Tomado de esglobal
Michelle Bachelete junto a su entonces par salvadoreño Tony Saca y al Canciller Francisco Laínez
BACHELET,
¿LA SEÑORA DE LOS MILAGROS?
Las
próximas elecciones en Chile encuentran a un país mayoritariamente desencantado
con el progreso económico, pero hechizado por la ex presidenta y ahora de nuevo
candidata Michelle Bachelet.
Hoy
promete tres reformas para su próximo gobierno de cuatro años: una tributaria,
una reforma educacional financiada por la anterior, y una a la Constitución,
para democratizar un sistema electoral que da peso asimétrico a la tradicional
minoría de derecha y bloquea la entrada de nuevos actores que no sean de las
dos coaliciones tradicionales
Las elecciones de este
próximo domingo 17 en Chile no tienen ningún suspenso: ganará la
centro-izquierdista Michelle Bachelet, y quizá incluso se corone presidenta ya
en esta primera vuelta.

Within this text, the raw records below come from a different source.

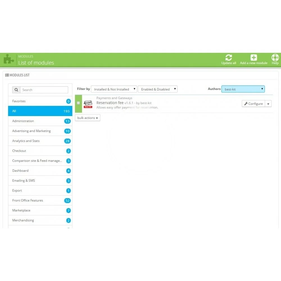This screenshot has height=281, width=281.
Task: Click in the module Search field
Action: click(44, 90)
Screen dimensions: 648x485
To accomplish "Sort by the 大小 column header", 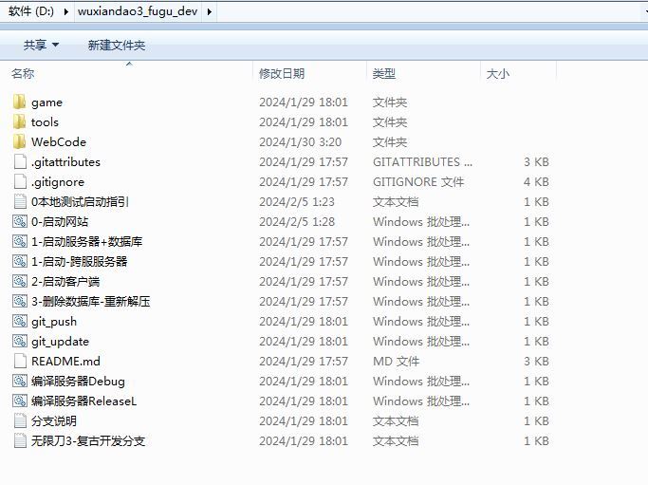I will pos(497,74).
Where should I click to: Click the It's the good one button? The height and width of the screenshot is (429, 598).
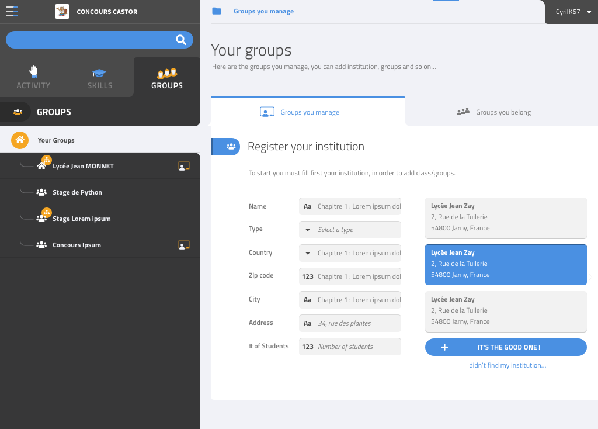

El misterio está en qué sucederá en su próximo
gobierno, el que enfrentará una ciudadanía muy distinta a la de su anterior
gobierno (2006-2010).
Los comicios encuentran un
Chile aún bajo la sombra de las gigantescas movilizaciones estudiantiles de
2011, y que se han prolongado a 2012 y 2013. Éstas desbordaron en una
manifestación nacional de profundo descontento con el modelo económico y social
que los gobiernos de centroizquierda (1990-2010) y derecha (2010-2014) heredaron
de la dictadura de Pinochet, y que han administrado con cambios menores. Es
rara la semana en estos últimos años en que no haya importantes movilizaciones
que paralizan carreteras, obligan a suspender proyectos mineros, abortan la
construcción de centrales eléctricas muy necesarias, reivindican mejoras
salariales o tienen lugar en la zona indígena mapuche contra la ocupación de
sus territorios hace 130 años. La propia realización de las elecciones de este
domingo está amenazada por una larga huelga nacional de empleados municipales,
que tienen una función clave en el proceso electoral.
Michelle Bachelet se
enfrenta con una muy disminuida candidata de la derecha Evelyn Matthei, ex
ministra del Gobierno actual de Sebastián Piñera, así como con otros siete
candidatos, cuya diversidad y posturas de algún modo representan a un Chile
insatisfecho con 24 años de gobierno de dos coaliciones que han estado de
acuerdo en mantener las cosas básicamente igual.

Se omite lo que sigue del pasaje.